L’argument environnemental est fondé sur les travaux scientifiques mondiaux qui attestent aujourd’hui de changements majeurs dans l’évolution du climat de la planète. Le local devient un symbole du global : Notre Dame des Landes n’est plus alors une question seulement régionale, ni même nationale, elle s’intègre à présent dans la lutte que toute l’humanité doit engager contre le réchauffement climatique. Les élus locaux contre le projet deviennent alors les défenseurs de cette cause générale qui est devenue moralement bonne et soutenable. Ils sont les défenseurs d’une juste cause. Dans cette dialectique, l’Etat est devenu quant à lui presque un empêcheur de sauver, un étage inutile dans la prise de décision entre l’échelle globale qui s’inquiète et l’échelle locale qui veut agir. On peut le remarque dans ce texte puisque y sont cités dans un même paragraphe ces trois échelles : « conférence mondiale », « Président de la République » et « Premier ministre », et enfin « Loire-Atlantique ». Le global et le local sont territorialisé, spatialisé, tandis que l’échelle nationale est personnalisée. Ce que veulent les territoires comme entité ne peut être remis en cause par la volonté des hommes (politiques). Les territoires c’est bien la « terre » ici, la planète quand elle est mondiale et notre terre, nos espaces, notre cadre de vie, quand elle est locale. Entre cette tension, les hommes sont des freins aux changements alors que ce sont eux-mêmes qui ont crée les problèmes.

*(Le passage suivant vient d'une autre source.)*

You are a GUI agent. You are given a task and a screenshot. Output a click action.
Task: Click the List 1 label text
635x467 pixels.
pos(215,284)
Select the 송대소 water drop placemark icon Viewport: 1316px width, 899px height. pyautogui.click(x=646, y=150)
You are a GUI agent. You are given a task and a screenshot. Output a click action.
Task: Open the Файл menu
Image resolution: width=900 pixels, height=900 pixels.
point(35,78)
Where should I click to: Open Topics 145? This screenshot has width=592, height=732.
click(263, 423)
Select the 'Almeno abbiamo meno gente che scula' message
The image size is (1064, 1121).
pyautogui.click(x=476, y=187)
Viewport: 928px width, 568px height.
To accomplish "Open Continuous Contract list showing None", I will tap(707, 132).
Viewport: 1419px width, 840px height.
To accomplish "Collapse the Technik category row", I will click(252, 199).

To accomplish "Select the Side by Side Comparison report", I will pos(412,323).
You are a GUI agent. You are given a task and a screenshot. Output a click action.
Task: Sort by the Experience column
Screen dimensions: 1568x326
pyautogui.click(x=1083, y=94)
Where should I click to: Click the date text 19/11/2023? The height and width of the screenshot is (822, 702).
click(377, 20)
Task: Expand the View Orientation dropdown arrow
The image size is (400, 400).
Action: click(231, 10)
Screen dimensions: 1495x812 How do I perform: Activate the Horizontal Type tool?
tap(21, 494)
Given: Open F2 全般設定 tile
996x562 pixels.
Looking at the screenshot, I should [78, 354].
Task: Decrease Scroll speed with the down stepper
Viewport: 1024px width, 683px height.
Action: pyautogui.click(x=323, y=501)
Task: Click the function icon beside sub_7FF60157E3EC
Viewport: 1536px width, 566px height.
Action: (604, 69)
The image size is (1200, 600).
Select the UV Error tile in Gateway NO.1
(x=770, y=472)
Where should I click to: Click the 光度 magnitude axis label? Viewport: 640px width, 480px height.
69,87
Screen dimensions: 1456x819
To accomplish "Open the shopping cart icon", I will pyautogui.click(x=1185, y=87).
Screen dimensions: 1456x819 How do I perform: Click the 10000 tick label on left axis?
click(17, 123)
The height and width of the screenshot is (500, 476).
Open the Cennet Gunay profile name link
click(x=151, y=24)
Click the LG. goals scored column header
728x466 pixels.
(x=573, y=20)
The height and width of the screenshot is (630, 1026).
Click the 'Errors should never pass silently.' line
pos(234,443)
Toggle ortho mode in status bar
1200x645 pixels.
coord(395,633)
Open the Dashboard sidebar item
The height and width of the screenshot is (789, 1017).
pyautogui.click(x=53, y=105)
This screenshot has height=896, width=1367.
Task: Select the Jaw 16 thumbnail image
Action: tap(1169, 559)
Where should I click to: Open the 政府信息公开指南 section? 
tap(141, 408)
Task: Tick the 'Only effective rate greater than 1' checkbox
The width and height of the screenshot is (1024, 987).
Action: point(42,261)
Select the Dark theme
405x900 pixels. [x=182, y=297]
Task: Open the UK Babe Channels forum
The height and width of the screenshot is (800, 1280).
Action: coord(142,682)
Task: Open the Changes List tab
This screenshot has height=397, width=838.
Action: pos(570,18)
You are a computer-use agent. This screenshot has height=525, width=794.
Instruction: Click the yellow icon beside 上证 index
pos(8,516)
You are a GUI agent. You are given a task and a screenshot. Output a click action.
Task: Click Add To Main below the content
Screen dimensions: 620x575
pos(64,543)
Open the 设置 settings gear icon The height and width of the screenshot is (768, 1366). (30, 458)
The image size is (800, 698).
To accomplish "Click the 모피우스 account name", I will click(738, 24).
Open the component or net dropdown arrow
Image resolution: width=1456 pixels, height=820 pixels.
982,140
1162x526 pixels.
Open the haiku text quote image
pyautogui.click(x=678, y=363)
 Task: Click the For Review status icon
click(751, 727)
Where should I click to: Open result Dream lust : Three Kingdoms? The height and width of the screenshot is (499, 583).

Au milieu de cette lutte on trouve les scientifiques, qui sont les chevaliers blancs dont l’objectivité « pure et parfaite » n’est à aucun moment remise en cause. La science est la preuve mais aussi le moteur de l’action. Elle est une production humaine qui est hors des conflits et des considérations bassement humaines et qui sera l’arme pacifique pour « sauver » la terre. Elle est le meilleur de l’esprit humain alors que la politique, envisagée comme un discours qui « dit qu’il va agir », est faible et cynique.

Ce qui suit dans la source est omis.